Cambridge University Library is delighted to announce the acquisition of a late 13th-century rental roll originally made for the Augustinian priory of Holy Trinity, Ipswich.  The roll was purchased using funds from an endowment bequeathed to the Library by Dr Dorothea Oschinsky.

Last noticed in 1847, when its contents were transcribed and printed for private distribution, the Ipswich rental roll has now been secured for future scholarship by Cambridge University Library; a high-resolution digital facsimile and a full description have now been published on the Cambridge Digital Library.  A full and fresh transcription is forthcoming.  Thanks to the skill of Amélie Deblauwe, Senior Digitisation Technician, some text that had previously been obscured by stitching, and which was not included in the 1847 transcription, has now also been brought to light.
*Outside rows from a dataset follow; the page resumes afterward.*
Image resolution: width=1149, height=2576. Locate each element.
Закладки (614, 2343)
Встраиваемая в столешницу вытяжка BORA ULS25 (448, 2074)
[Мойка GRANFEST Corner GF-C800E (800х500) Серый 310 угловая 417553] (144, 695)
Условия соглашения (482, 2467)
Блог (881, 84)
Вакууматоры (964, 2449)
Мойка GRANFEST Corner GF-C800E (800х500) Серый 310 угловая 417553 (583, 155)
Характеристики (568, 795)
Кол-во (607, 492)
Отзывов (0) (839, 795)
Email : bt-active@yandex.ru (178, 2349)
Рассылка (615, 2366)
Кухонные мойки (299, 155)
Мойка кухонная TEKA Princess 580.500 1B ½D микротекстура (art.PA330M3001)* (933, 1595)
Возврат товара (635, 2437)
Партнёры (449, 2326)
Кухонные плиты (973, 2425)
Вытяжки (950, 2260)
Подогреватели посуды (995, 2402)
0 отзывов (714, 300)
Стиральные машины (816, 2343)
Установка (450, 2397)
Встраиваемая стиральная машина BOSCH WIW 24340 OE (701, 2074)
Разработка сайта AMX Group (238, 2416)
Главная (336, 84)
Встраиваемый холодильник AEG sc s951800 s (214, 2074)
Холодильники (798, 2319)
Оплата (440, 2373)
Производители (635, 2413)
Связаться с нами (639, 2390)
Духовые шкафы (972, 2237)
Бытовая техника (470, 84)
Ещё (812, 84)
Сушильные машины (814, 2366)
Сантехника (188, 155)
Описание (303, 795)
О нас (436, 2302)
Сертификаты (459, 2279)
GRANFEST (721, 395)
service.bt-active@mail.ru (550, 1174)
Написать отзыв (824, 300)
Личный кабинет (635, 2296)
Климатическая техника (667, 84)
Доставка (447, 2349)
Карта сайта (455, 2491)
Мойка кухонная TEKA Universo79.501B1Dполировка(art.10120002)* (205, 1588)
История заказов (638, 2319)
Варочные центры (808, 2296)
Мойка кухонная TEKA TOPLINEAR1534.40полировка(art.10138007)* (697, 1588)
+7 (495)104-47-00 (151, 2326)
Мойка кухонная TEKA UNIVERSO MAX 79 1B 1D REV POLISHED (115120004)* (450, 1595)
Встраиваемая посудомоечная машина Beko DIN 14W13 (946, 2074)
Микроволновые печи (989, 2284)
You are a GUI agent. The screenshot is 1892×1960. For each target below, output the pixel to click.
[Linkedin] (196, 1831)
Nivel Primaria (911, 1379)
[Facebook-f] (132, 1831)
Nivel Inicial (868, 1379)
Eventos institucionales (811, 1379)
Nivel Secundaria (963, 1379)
The roll documents the rents that were owed to the priory by tenants of the property that it owned within Ipswich itself and in villages in the surrounding countryside.  Places mentioned in the roll include the parishes of St Margaret, St Mary-le-Tower, St Clement and St Lawrence within Ipswich, as well as Claydon, Rushmere, Culpho, Bramford, Monewden, Helmingham, Kirton, Shotley, Stutton and Chattisham, among others.

Tenants are listed by name, against rents due at one or more of the ‘quarter days’, which coincided with four religious feasts throughout the religious calendar: Michaelmas, St Andrew, Easter, and John the Baptist.  Many of the names indicate the person’s professional or social status, giving an insight into the vibrant and varied economic life of this important medieval town: for example, ‘Willelmus Carpentarius’ (= woodworker or cartwright), ‘Adam tinctor’ (= painter), ‘Rogerus cocus’ (= cook), ‘Elias le Cupere’ (= cooper, barrel-maker), ‘Stephanus piscator’ (= fisherman), ‘laurencius ypotecarius’ (= apothecary), ‘Philippus le luminur’ (= illuminator or gilder), ‘Robertus tabernarius’ (= taverner, inn-keeper), ‘Willelmus Cyrotecarius’ (= glover).

Women’s names feature prominently, some demonstrably tradeswomen in their own right or possessed of some social status: ‘Claricia Caretaria’ (= carter), ‘Moriella textrix’ (= weaver), ‘Domina oliua de frenei’, ‘Domina Matilda virdun’.

The roll is made from seven and a half sheets of parchment (known as ‘membranes’) and measures over four metres in length when fully unrolled.  For a working document of accounts, it has survived in extremely good condition; aside from a few minor stains and smudges, it has sustained almost no damage during its lifetime.  The stitching that holds the membranes together appears to be original and is intact.

Further information about the roll – its likely date of production, its contents and its provenance –and a video of the digitisation process are now available on the Cambridge Digital Library.